__Data for processing__
:::::

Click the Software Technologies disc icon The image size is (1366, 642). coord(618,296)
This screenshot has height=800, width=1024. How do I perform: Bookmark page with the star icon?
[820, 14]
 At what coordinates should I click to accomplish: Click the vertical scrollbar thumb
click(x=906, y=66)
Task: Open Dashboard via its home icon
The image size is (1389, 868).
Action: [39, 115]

:::::

__Your goal__
What goes in the answer is the run of lines from the one holding "Task: Open Dashboard via its home icon" to the end of the entries, reproduced exactly and with nothing else.

__Output of the exercise__
Task: Open Dashboard via its home icon
The image size is (1389, 868).
Action: [39, 115]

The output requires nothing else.